Werfel, who served as Acting IRS Commissioner in 2013, takes over a sprawling bureaucracy that, according to the Government Accountability Office, relies on technology six decades old for critical, day-to-day tasks, putting the security of its operations at risk.
One out of three software applications used by the IRS range from 25 to 64 years in age, with software as many as 15 versions behind the current version, the GAO said in a report released last month. The “IRS has acknowledged these legacy assets will continue to contribute to security risks, unmet mission needs, staffing issues and increased costs.”
Reductions in the IRS budget have thwarted its efforts to improve technology, according to Democratic lawmakers. Appropriations to the IRS last decade declined by more than 15% and its workforce was cut 20%, former Treasury Secretary Lawrence Summers said in an NBER paper published in 2020.
Under a Biden administration plan approved by Congress last year, the IRS is set to receive $80 billion during the next 10 years for several improvements, including upgrading technology and bolstering taxpayer services.
The spending has come under fire by Republicans in both the Senate and House of Representatives. In its first vote this year under Republican control, the House in January voted to claw back $71 billion of the new funding earmarked for tougher enforcement.
Werfel, a former controller at the Office of Management and Budget, has accepted a GAO recommendation that the IRS upgrade its technology. He has set three “top modernization priorities,” including updating the Business Master File and Individual Master File that include data on tax accounts using technology dating to 1970.
The IRS will digitize paper forms into machine-readable formats to reduce a backlog of unprocessed returns, Werfel said last month in reply to questions from members of the Senate Finance Committee.
The agency will also weave innovative technology into “IRS service work — whether on the phone or online — to help significantly increase responsiveness to taxpayers trying to make contact with the IRS,” Werfel said.
TIGTA found several weaknesses in IRS efforts to improve its tax transcript system. For example, no single office was responsible for resolving failures in a new inventory management system.
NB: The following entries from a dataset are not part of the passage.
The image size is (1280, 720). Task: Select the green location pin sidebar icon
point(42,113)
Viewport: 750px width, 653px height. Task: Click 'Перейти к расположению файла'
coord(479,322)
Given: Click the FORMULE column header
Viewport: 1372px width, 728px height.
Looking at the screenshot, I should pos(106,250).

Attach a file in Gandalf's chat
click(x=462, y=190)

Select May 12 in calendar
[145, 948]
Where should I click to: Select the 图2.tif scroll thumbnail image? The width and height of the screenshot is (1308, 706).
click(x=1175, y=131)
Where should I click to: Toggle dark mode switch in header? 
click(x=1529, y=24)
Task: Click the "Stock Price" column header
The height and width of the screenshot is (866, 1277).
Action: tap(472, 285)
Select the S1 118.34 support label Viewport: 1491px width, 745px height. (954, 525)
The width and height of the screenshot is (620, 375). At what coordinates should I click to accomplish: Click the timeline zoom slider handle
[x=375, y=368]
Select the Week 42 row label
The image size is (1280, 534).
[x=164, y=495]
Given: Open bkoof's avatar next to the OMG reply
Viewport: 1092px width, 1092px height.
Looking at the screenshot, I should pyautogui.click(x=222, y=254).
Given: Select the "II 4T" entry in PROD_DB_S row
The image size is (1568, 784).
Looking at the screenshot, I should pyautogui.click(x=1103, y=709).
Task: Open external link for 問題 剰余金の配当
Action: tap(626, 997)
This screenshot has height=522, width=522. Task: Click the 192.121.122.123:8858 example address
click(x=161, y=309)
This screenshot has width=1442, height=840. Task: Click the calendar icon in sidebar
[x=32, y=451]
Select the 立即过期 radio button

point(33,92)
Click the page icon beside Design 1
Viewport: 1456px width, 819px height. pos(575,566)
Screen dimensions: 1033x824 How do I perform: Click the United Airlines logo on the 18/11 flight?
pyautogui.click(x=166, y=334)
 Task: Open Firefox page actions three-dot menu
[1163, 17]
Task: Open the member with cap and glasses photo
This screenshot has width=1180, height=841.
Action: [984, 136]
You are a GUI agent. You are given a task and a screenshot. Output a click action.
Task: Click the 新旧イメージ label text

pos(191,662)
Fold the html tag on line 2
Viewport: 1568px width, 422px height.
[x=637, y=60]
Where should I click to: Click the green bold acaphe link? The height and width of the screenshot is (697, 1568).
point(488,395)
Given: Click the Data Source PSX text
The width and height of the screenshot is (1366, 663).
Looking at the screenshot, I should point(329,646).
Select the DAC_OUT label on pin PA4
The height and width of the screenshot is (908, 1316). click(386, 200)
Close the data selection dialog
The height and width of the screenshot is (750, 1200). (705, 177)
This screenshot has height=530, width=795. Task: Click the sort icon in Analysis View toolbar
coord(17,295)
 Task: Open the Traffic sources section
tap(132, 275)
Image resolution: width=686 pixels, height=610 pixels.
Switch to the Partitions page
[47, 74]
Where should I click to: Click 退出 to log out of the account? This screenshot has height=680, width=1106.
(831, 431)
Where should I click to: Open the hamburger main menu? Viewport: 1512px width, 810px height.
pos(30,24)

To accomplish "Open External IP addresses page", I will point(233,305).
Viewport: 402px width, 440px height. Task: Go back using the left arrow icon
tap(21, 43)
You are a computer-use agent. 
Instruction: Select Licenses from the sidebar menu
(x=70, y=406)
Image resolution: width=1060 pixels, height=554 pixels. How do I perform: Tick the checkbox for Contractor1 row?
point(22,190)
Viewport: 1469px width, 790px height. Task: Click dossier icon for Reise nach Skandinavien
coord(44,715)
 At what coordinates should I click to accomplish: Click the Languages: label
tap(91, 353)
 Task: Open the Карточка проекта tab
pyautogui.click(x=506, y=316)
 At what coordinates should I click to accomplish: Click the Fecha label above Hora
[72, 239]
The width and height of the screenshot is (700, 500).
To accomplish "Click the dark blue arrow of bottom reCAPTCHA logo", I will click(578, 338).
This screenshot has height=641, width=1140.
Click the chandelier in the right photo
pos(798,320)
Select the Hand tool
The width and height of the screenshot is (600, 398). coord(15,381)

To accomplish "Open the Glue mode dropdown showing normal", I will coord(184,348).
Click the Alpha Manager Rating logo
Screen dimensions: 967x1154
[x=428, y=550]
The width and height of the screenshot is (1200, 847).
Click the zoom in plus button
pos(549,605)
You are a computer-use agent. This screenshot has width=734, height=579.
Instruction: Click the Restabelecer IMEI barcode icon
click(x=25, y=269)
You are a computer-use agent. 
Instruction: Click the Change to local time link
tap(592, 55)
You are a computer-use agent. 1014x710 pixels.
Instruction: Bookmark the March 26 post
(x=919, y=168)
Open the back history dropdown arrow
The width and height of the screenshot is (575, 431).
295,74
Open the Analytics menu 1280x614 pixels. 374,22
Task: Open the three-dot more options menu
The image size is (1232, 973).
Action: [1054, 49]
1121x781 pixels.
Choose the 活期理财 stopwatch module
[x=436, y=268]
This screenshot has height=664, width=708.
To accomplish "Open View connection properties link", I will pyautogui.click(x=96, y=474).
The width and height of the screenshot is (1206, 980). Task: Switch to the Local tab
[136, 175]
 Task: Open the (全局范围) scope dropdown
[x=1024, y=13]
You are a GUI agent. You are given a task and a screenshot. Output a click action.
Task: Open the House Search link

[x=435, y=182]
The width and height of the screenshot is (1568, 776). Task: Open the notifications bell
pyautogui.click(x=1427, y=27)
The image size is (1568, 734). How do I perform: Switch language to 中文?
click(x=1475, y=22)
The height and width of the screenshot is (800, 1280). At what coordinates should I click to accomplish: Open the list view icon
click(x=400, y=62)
Also, the IRS processes tax transcript requests for individual taxpayers even though they have been flagged as victims of identity theft, TIGTA said. “There is a risk of unauthorized disclosure of taxpayer information to unscrupulous individuals.”
The IRS plans to meet the business tax transcript requirements under the Taxpayer First Act by mid-2023, according to a Feb. 1 letter to TIGTA from Kenneth Corbin, commissioner of the agency’s Wage and Investment Division.